Das peinliche Jain zum Genmais

Mais

Die politische Kaste lamentiert nun schon seit langem über die Politik- oder besser die Politiker-Verdrossenheit der deutschen Wahlbürger. Nun haben wir nach langen und schweren Geburtswehen einen GroKoDeal bekommen, der uns aktuell durchaus ins Zweifeln bringt, ob wir mit diesen regierenden Menschen wirklich in eine gute Richtung gehen.

Zum einen ist da ein Rentengesetz, dass bereits im Ansatz ungerecht und in den sicheren Folgen verheerend sein dürfte.

Da ist zum anderen die Verlängerung des Afganistan-Einsatzes der Bundeswehr mit mehr als fragwürdiger Begründung und noch weitaus fragwürdigenderem Effekt.

Und jetzt sollen unsere Jungs auch noch in Mali für Deutschland sterben.

Das Sahnehäubchen ist aktuell die mutige Entscheidung, sich bei der Abstimmung über den Genmais 1507 der US-Saatgutkonzerne Pioneer Dupont und Dow AgroSciences zu enthalten, was durchaus einer faktischen Zustimmung gleich kommen dürfte.

So langsam keimt das Gefühl auf, dass neben hektischen Schnellgeld-Entscheidungen dringend Nebenkriegsschauplätze gesucht werden, damit der Blick des Wahl- und Melkviehs sich nicht zu tief in innenpolitische, rentenpolitische, familienpolitische und vor allem geldpolitische Themen senkt.

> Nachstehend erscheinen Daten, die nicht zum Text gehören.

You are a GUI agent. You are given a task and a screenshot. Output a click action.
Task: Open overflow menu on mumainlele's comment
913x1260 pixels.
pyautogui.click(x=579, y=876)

Und vor allem nicht darauf, dass in schwerer werdenden Zeiten und bei schrumpfender Bevölkerungsmenge die Politikeranzahl und deren Einkommen die einzigen Wachstumszonen zu sein scheinen.

Wo führen die uns hin? Im Namen des Volkes? Also in unser aller Namen?

Der Michel ist langmütig und geduldig. Noch.